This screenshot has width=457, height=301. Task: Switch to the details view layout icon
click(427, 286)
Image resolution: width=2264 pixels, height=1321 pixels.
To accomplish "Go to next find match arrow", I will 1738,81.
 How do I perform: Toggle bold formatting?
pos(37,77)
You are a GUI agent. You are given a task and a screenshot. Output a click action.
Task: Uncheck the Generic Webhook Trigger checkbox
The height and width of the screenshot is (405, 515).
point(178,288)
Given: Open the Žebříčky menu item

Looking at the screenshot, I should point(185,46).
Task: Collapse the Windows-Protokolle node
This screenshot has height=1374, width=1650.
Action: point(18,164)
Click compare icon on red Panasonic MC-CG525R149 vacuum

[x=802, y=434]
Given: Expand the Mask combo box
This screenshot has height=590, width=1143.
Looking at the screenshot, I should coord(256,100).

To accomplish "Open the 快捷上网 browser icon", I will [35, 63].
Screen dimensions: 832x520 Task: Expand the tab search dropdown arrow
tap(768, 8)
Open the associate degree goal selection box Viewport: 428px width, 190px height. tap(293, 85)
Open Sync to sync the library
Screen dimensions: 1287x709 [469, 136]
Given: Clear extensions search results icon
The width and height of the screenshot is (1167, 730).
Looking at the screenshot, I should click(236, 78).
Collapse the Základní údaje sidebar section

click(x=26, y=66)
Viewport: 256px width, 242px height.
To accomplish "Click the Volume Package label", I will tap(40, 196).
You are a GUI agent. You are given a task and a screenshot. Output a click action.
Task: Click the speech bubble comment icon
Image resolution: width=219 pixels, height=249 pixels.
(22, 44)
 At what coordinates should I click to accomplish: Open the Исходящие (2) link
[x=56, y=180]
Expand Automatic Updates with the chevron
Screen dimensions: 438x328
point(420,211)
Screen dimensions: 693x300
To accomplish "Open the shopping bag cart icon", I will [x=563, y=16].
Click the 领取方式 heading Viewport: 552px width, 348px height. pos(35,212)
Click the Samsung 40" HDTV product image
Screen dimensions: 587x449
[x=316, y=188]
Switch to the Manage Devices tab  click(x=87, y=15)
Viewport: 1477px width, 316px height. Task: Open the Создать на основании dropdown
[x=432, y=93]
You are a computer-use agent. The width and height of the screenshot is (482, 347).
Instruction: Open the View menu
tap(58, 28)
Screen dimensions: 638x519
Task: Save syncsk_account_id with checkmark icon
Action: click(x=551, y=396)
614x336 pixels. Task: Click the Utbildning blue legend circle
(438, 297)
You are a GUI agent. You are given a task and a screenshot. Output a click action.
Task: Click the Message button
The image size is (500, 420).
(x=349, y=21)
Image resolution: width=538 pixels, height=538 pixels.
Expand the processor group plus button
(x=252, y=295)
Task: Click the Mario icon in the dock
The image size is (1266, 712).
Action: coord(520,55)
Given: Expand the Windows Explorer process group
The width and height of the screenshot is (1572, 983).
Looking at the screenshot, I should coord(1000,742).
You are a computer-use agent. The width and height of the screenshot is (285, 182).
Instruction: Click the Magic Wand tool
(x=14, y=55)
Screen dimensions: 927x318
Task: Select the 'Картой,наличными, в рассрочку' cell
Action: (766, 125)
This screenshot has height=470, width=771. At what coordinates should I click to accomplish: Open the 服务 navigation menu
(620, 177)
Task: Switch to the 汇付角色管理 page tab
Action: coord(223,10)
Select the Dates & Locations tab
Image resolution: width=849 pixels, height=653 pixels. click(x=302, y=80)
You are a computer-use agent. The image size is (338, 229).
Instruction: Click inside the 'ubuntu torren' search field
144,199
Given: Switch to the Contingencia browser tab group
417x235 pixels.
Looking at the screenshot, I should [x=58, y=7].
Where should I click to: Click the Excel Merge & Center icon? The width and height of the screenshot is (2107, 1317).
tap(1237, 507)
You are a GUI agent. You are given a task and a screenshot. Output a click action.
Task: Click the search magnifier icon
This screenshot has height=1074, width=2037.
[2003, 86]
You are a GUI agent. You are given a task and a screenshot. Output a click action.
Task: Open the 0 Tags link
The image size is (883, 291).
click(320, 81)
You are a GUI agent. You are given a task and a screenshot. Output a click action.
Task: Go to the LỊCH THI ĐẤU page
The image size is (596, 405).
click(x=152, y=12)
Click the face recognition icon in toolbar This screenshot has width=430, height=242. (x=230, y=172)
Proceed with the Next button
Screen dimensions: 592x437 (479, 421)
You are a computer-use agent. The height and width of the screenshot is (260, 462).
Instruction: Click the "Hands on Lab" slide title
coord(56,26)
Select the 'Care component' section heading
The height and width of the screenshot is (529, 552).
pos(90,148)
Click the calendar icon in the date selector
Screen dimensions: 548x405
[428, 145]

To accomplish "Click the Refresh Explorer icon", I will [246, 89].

++++++++++

◆ Task goal
Change every "GUI agent" in the items above to "interface agent", leaving everything else unchanged.

◆ The output
This screenshot has width=457, height=301. Task: Switch to the details view layout icon
click(427, 286)
Image resolution: width=2264 pixels, height=1321 pixels.
To accomplish "Go to next find match arrow", I will 1738,81.
 How do I perform: Toggle bold formatting?
pos(37,77)
You are a interface agent. You are given a task and a screenshot. Output a click action.
Task: Uncheck the Generic Webhook Trigger checkbox
The height and width of the screenshot is (405, 515).
point(178,288)
Given: Open the Žebříčky menu item

Looking at the screenshot, I should point(185,46).
Task: Collapse the Windows-Protokolle node
This screenshot has height=1374, width=1650.
Action: point(18,164)
Click compare icon on red Panasonic MC-CG525R149 vacuum

[x=802, y=434]
Given: Expand the Mask combo box
This screenshot has height=590, width=1143.
Looking at the screenshot, I should coord(256,100).

To accomplish "Open the 快捷上网 browser icon", I will [35, 63].
Screen dimensions: 832x520 Task: Expand the tab search dropdown arrow
tap(768, 8)
Open the associate degree goal selection box Viewport: 428px width, 190px height. tap(293, 85)
Open Sync to sync the library
Screen dimensions: 1287x709 [469, 136]
Given: Clear extensions search results icon
The width and height of the screenshot is (1167, 730).
Looking at the screenshot, I should click(236, 78).
Collapse the Základní údaje sidebar section

click(x=26, y=66)
Viewport: 256px width, 242px height.
To accomplish "Click the Volume Package label", I will tap(40, 196).
You are a interface agent. You are given a task and a screenshot. Output a click action.
Task: Click the speech bubble comment icon
Image resolution: width=219 pixels, height=249 pixels.
(22, 44)
 At what coordinates should I click to accomplish: Open the Исходящие (2) link
[x=56, y=180]
Expand Automatic Updates with the chevron
Screen dimensions: 438x328
point(420,211)
Screen dimensions: 693x300
To accomplish "Open the shopping bag cart icon", I will [x=563, y=16].
Click the 领取方式 heading Viewport: 552px width, 348px height. pos(35,212)
Click the Samsung 40" HDTV product image
Screen dimensions: 587x449
[x=316, y=188]
Switch to the Manage Devices tab  click(x=87, y=15)
Viewport: 1477px width, 316px height. Task: Open the Создать на основании dropdown
[x=432, y=93]
You are a computer-use agent. The width and height of the screenshot is (482, 347).
Instruction: Open the View menu
tap(58, 28)
Screen dimensions: 638x519
Task: Save syncsk_account_id with checkmark icon
Action: click(x=551, y=396)
614x336 pixels. Task: Click the Utbildning blue legend circle
(438, 297)
You are a interface agent. You are given a task and a screenshot. Output a click action.
Task: Click the Message button
The image size is (500, 420).
(x=349, y=21)
Image resolution: width=538 pixels, height=538 pixels.
Expand the processor group plus button
(x=252, y=295)
Task: Click the Mario icon in the dock
The image size is (1266, 712).
Action: coord(520,55)
Given: Expand the Windows Explorer process group
The width and height of the screenshot is (1572, 983).
Looking at the screenshot, I should coord(1000,742).
You are a computer-use agent. The width and height of the screenshot is (285, 182).
Instruction: Click the Magic Wand tool
(x=14, y=55)
Screen dimensions: 927x318
Task: Select the 'Картой,наличными, в рассрочку' cell
Action: (766, 125)
This screenshot has height=470, width=771. At what coordinates should I click to accomplish: Open the 服务 navigation menu
(620, 177)
Task: Switch to the 汇付角色管理 page tab
Action: coord(223,10)
Select the Dates & Locations tab
Image resolution: width=849 pixels, height=653 pixels. click(x=302, y=80)
You are a computer-use agent. The image size is (338, 229).
Instruction: Click inside the 'ubuntu torren' search field
144,199
Given: Switch to the Contingencia browser tab group
417x235 pixels.
Looking at the screenshot, I should [x=58, y=7].
Where should I click to: Click the Excel Merge & Center icon? The width and height of the screenshot is (2107, 1317).
tap(1237, 507)
You are a interface agent. You are given a task and a screenshot. Output a click action.
Task: Click the search magnifier icon
This screenshot has height=1074, width=2037.
[2003, 86]
You are a interface agent. You are given a task and a screenshot. Output a click action.
Task: Open the 0 Tags link
The image size is (883, 291).
click(320, 81)
You are a interface agent. You are given a task and a screenshot. Output a click action.
Task: Go to the LỊCH THI ĐẤU page
The image size is (596, 405).
click(x=152, y=12)
Click the face recognition icon in toolbar This screenshot has width=430, height=242. (x=230, y=172)
Proceed with the Next button
Screen dimensions: 592x437 (479, 421)
You are a computer-use agent. The height and width of the screenshot is (260, 462).
Instruction: Click the "Hands on Lab" slide title
coord(56,26)
Select the 'Care component' section heading
The height and width of the screenshot is (529, 552).
pos(90,148)
Click the calendar icon in the date selector
Screen dimensions: 548x405
[428, 145]

To accomplish "Click the Refresh Explorer icon", I will [246, 89].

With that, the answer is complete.